I want primary character (and secondary character for that matter) death to be permanent. None of this cowardly continue crap. Given this, the world should remember, allowing a successor to see what has gone before. Players can create new characters that start their journey a day or two after the death of their previous character, or at the beginning of the campaign (harder) or anywhere in the timeline (hardest).
I want all battles to be skippable. That is, if there is a battle that I encounter (say a shopping battle for bargain hunters) then I can skip the battle part and go right to the result. The result should be undesirable to a carefully balanced degree. If my character is exceedingly wealthy I don't want to spend ten minutes in battle haggling over the price of a minimal object (say a couple of potions), I can afford the incredible mark-up that is the result of not bargaining so I skip the tedium of this event. Haggling a significant discount on a high-priced high-powered magical artefact early in the game just because I've focused on such skills would be rewarding, however.
I want every single fucking cut-scene to be integrated into the battle mechanism. Convincing someone to repent their evil ways and atone for their sins at the monastery can be enhanced in the battle by adding script elements to this progression. Convincing the same person to join me in my crusade to rule the world would evoke an entirely different script. If I choose to skip a scripted battle then the game can impose a cut scene on me. This cut scene will depend on what best suits the game depending on character actions, alignments and world structure.
I do not want a world map that my character has to walk across - unless it's using the balance board from WiiFit and I'm burning calories. Make it travel battles I can skip if I want - with requisite penalties.

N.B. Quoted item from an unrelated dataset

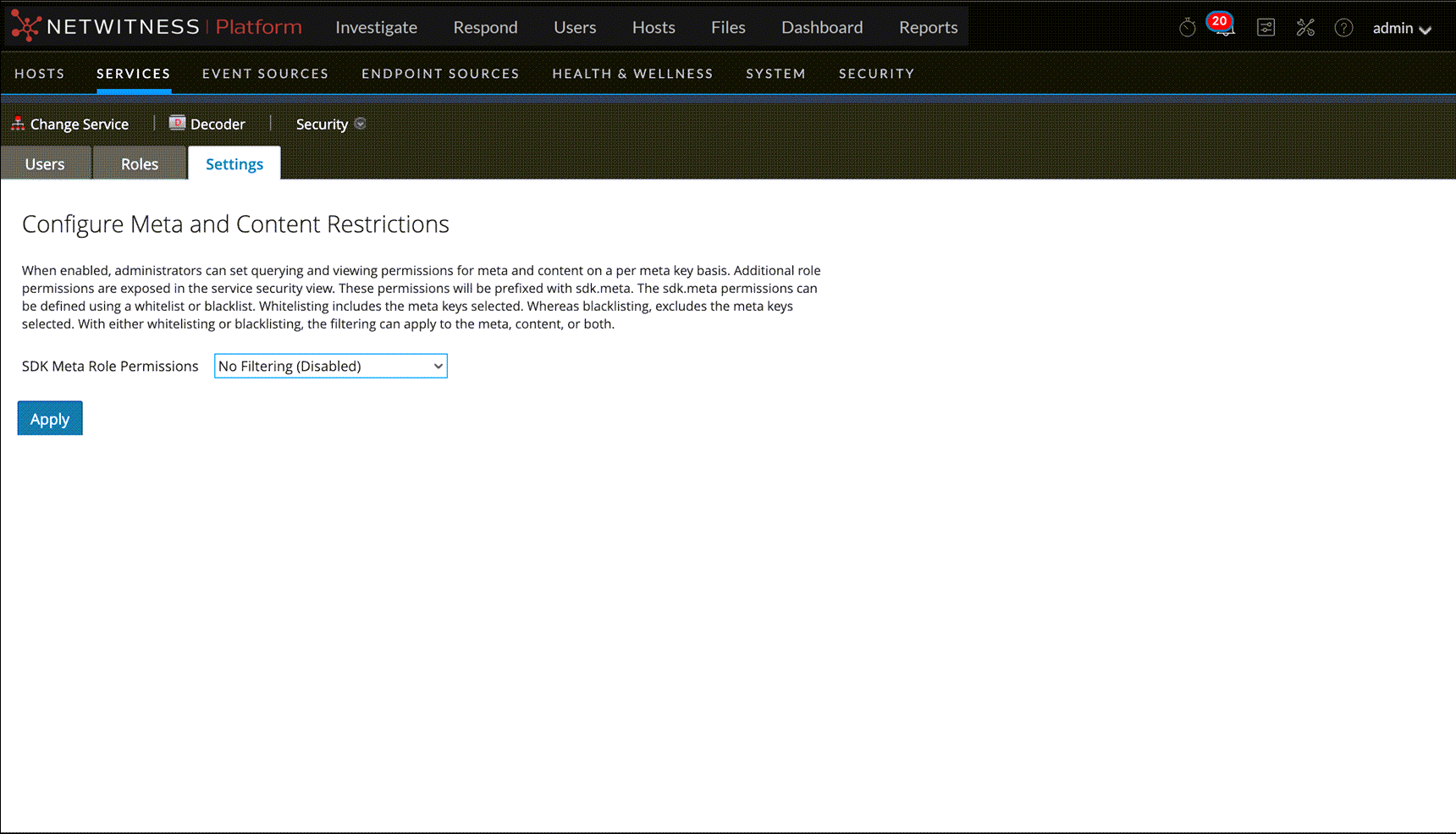1456x834 pixels.
Task: Open the Help question mark icon
Action: 1343,27
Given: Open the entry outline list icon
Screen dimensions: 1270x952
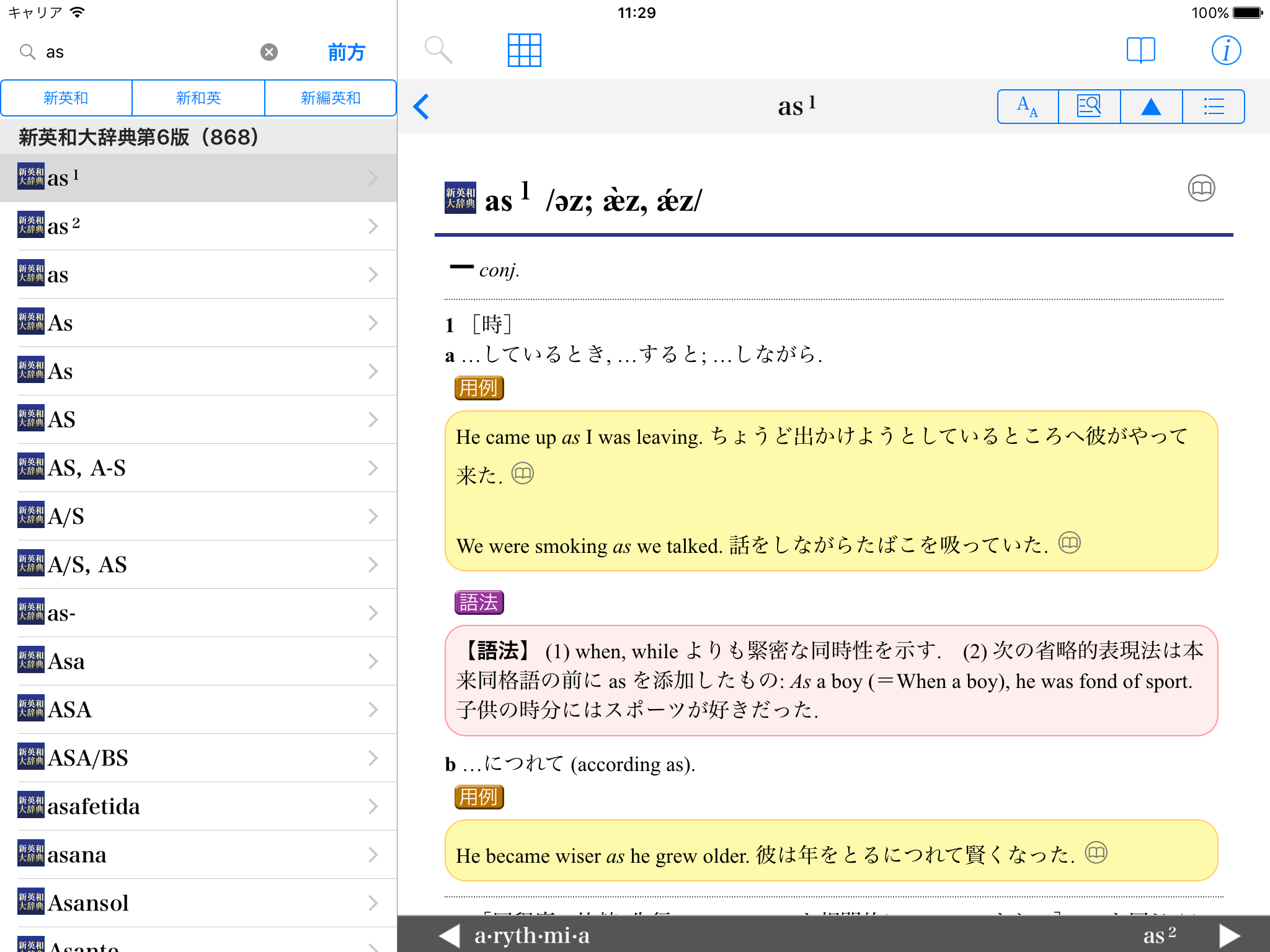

I want the structure of the world to change based on the outcome of various battles. Structuring key battles will make this easier, developing a large matrix with many key battles would make it extremely immersive and offer a chance for players to experience / shape entirely different stories.
I believe that a single, unified system such as this one will allow the necessary focus required to keep the target in view, but allow for enough freedom that will enable creative interpretation of such a structure and evolve it into new and interesting ways that enable players, rather than neutering them.
Is this ludicrous or can you see this working? Would it make an RPG more exciting for you, or would you flounder around trying to work out what to do as you seek the next story 'trigger' (which ironically won't be as obvious or necessary in this kind of structure)? While it terrifies me, I would love to know - what do you think?